→ GIVEN EXERCISE: Please list each line in the listing below that contains the word "title", treating uppercase and lowercase as different.

→ EXCERPTED RECORDS:

•••••

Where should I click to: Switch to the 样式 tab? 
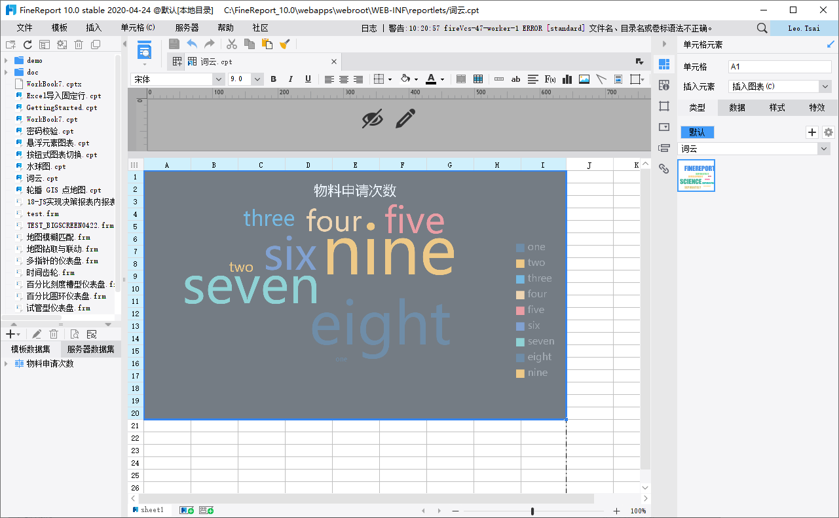point(777,108)
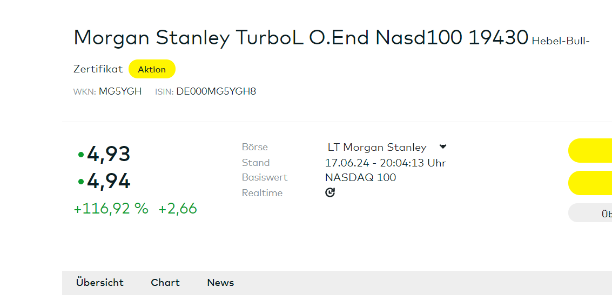The height and width of the screenshot is (300, 612).
Task: Click the certificate title heading
Action: tap(300, 37)
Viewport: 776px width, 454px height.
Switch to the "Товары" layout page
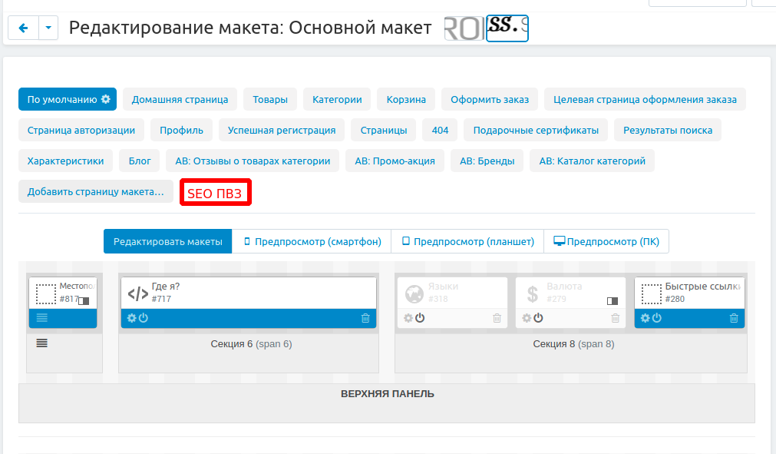[270, 99]
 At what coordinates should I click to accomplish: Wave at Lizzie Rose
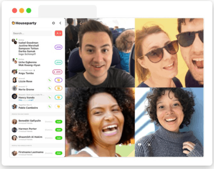pyautogui.click(x=58, y=80)
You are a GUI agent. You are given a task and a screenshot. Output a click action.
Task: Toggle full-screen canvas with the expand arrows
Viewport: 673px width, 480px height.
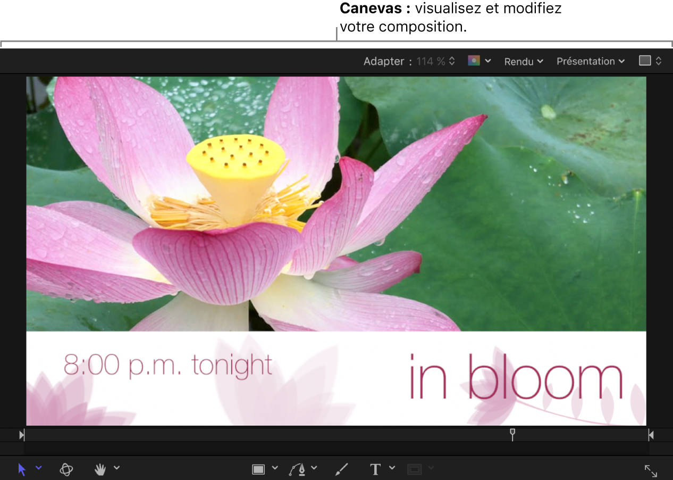pos(651,470)
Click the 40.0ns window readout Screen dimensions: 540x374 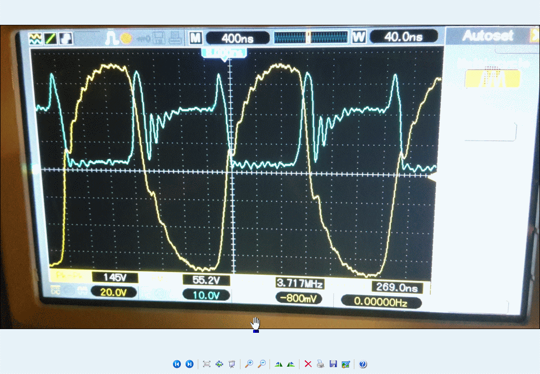coord(403,37)
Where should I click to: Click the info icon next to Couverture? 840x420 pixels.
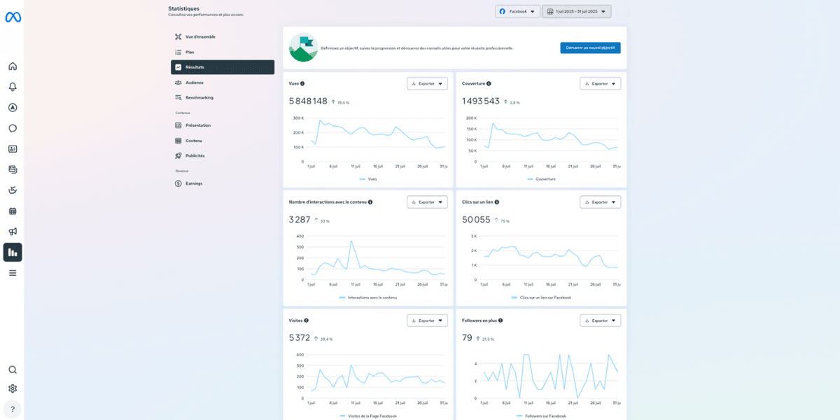489,83
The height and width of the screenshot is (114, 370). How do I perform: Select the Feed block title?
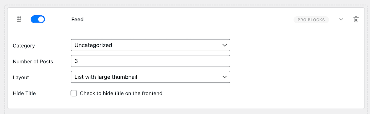(x=77, y=19)
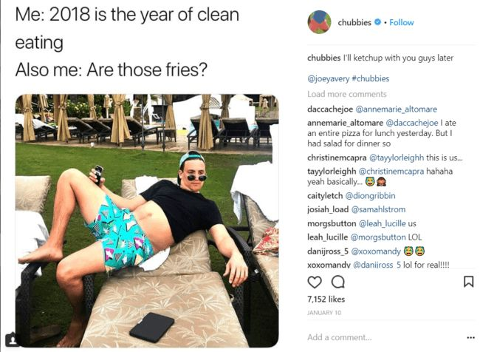Open comment speech bubble icon
Image resolution: width=480 pixels, height=352 pixels.
[338, 282]
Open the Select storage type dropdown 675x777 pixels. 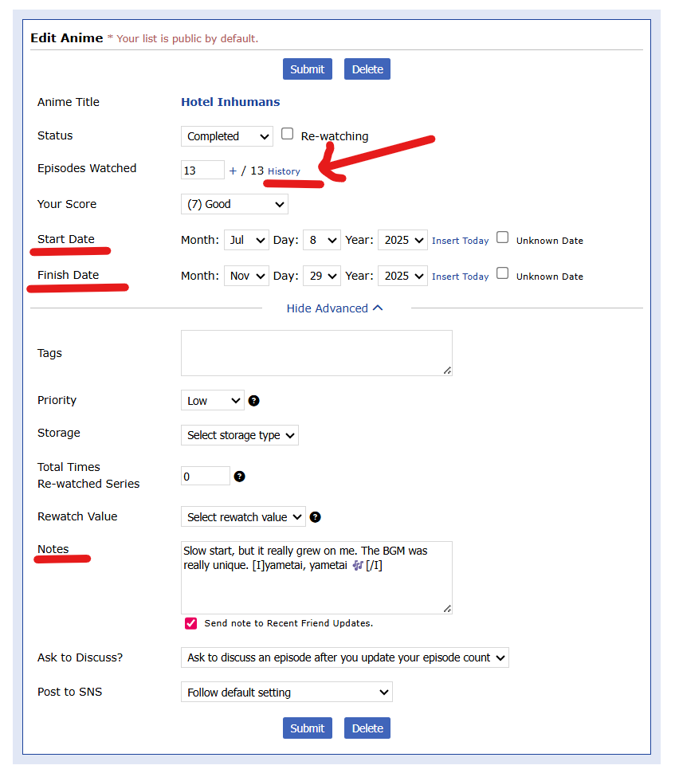point(239,435)
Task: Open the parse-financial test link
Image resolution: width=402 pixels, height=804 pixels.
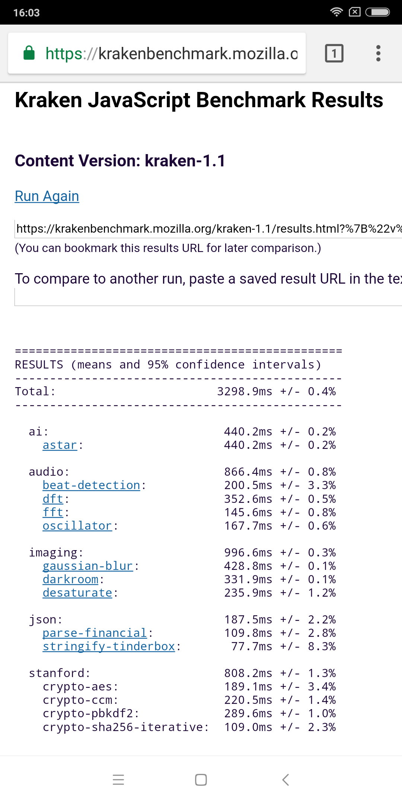Action: click(x=95, y=633)
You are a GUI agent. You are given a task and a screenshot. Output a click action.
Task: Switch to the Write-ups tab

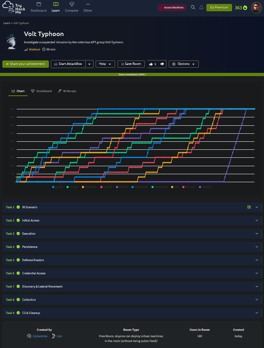click(67, 91)
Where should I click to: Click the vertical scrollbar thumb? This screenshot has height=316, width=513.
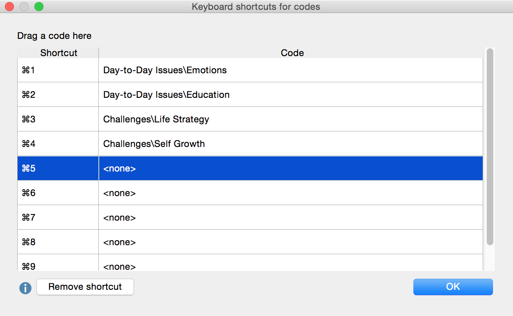click(490, 147)
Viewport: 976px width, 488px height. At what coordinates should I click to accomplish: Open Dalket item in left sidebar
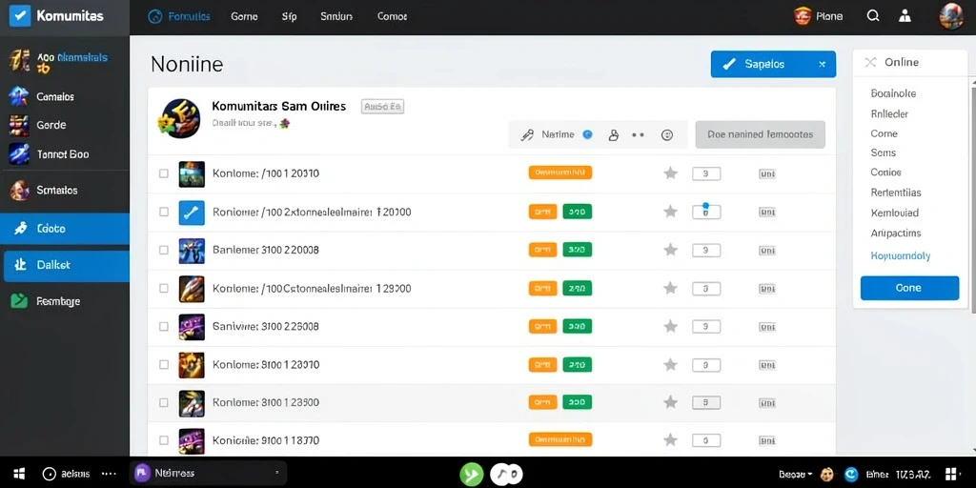tap(65, 265)
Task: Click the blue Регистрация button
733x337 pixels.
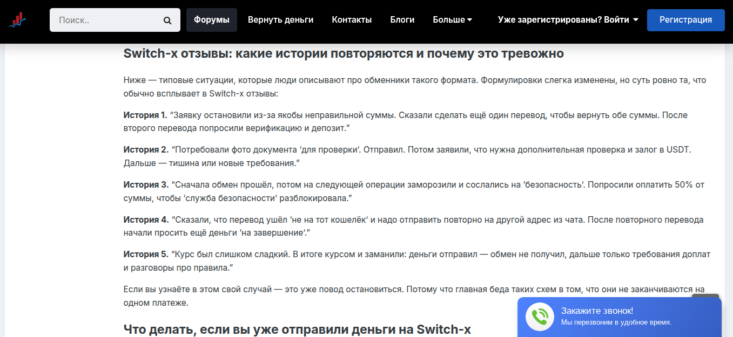Action: pyautogui.click(x=685, y=20)
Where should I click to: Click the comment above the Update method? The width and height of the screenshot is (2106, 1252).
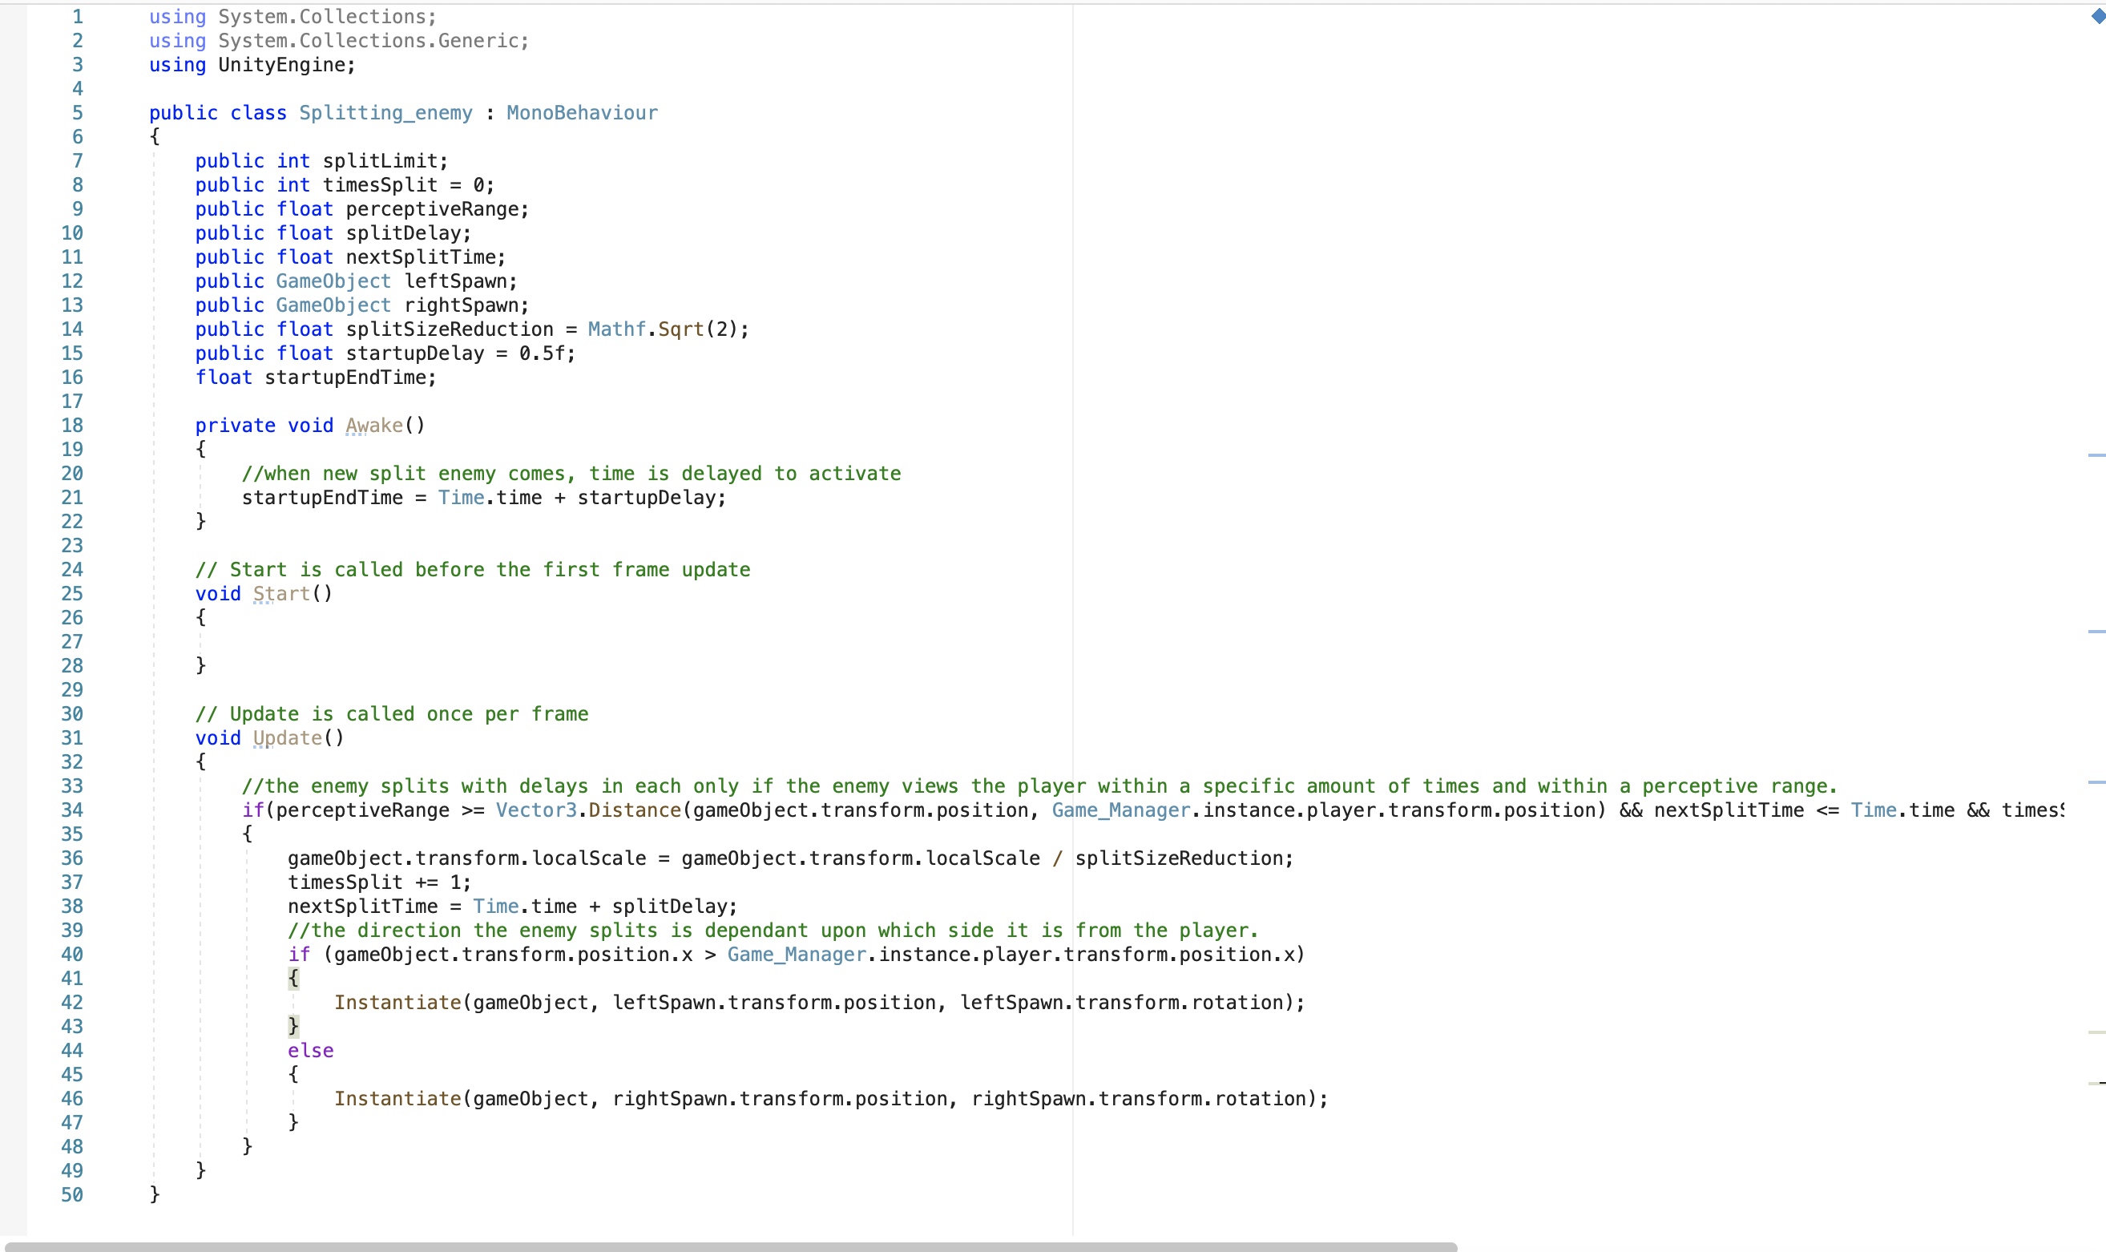(392, 713)

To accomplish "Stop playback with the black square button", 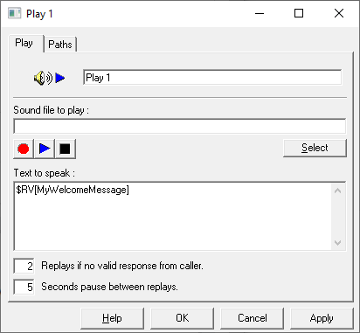I will [66, 149].
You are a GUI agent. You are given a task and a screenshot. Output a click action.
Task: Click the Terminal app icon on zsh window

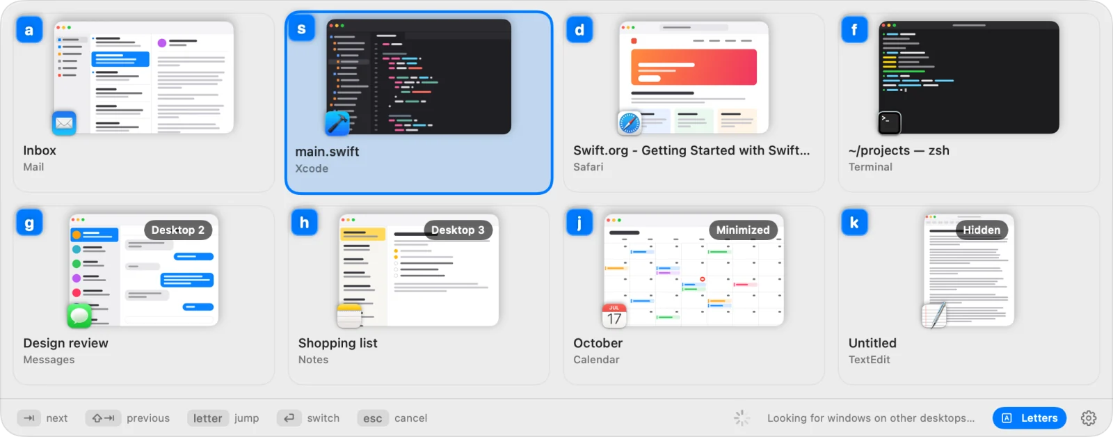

•••••

→ ANSWER TO THIS PROBLEM:
Task: Click the certificate title heading
The height and width of the screenshot is (114, 370). How do I perform: Select the Feed block title?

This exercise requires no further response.